──────── Data for processing

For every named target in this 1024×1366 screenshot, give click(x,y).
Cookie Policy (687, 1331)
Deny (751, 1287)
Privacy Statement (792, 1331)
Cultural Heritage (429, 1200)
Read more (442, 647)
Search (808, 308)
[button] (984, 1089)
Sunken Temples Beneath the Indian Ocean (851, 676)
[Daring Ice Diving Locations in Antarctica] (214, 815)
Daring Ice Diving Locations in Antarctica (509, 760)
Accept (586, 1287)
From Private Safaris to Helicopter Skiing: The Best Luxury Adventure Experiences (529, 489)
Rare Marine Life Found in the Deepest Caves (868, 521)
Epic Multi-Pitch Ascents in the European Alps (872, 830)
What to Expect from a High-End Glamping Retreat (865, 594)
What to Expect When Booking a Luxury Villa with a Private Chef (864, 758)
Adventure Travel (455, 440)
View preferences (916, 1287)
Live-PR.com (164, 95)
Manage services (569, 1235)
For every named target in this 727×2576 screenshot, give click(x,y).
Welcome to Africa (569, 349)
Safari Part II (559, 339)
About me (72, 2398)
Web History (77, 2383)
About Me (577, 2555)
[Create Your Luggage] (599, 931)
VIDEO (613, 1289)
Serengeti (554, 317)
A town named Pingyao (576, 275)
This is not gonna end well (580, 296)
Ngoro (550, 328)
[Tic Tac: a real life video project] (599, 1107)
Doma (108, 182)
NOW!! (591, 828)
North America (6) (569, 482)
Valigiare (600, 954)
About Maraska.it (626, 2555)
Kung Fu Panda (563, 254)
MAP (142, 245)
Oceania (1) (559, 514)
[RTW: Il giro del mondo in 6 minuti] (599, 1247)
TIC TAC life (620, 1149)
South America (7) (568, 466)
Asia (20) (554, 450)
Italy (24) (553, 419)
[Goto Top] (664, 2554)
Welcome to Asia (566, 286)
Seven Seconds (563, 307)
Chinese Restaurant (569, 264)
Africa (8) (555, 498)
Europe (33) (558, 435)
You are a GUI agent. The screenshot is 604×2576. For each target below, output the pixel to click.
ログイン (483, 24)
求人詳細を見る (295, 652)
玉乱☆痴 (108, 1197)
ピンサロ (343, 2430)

────────────────

- _Description of the task_
Please make an exact copy of the lines from the one holding "What to Expect When" through the final line of the records above, nothing more.

- _Response_
What to Expect When Booking a Luxury Villa with a Private Chef (864, 758)
Adventure Travel (455, 440)
View preferences (916, 1287)
Live-PR.com (164, 95)
Manage services (569, 1235)
For every named target in this 727×2576 screenshot, give click(x,y).
Welcome to Africa (569, 349)
Safari Part II (559, 339)
About me (72, 2398)
Web History (77, 2383)
About Me (577, 2555)
[Create Your Luggage] (599, 931)
VIDEO (613, 1289)
Serengeti (554, 317)
A town named Pingyao (576, 275)
This is not gonna end well (580, 296)
Ngoro (550, 328)
[Tic Tac: a real life video project] (599, 1107)
Doma (108, 182)
NOW!! (591, 828)
North America (6) (569, 482)
Valigiare (600, 954)
About Maraska.it (626, 2555)
Kung Fu Panda (563, 254)
MAP (142, 245)
Oceania (1) (559, 514)
[RTW: Il giro del mondo in 6 minuti] (599, 1247)
TIC TAC life (620, 1149)
South America (7) (568, 466)
Asia (20) (554, 450)
Italy (24) (553, 419)
[Goto Top] (664, 2554)
Welcome to Asia (566, 286)
Seven Seconds (563, 307)
Chinese Restaurant (569, 264)
Africa (8) (555, 498)
Europe (33) (558, 435)
You are a GUI agent. The screenshot is 604×2576. For each target below, output the pixel to click.
ログイン (483, 24)
求人詳細を見る (295, 652)
玉乱☆痴 (108, 1197)
ピンサロ (343, 2430)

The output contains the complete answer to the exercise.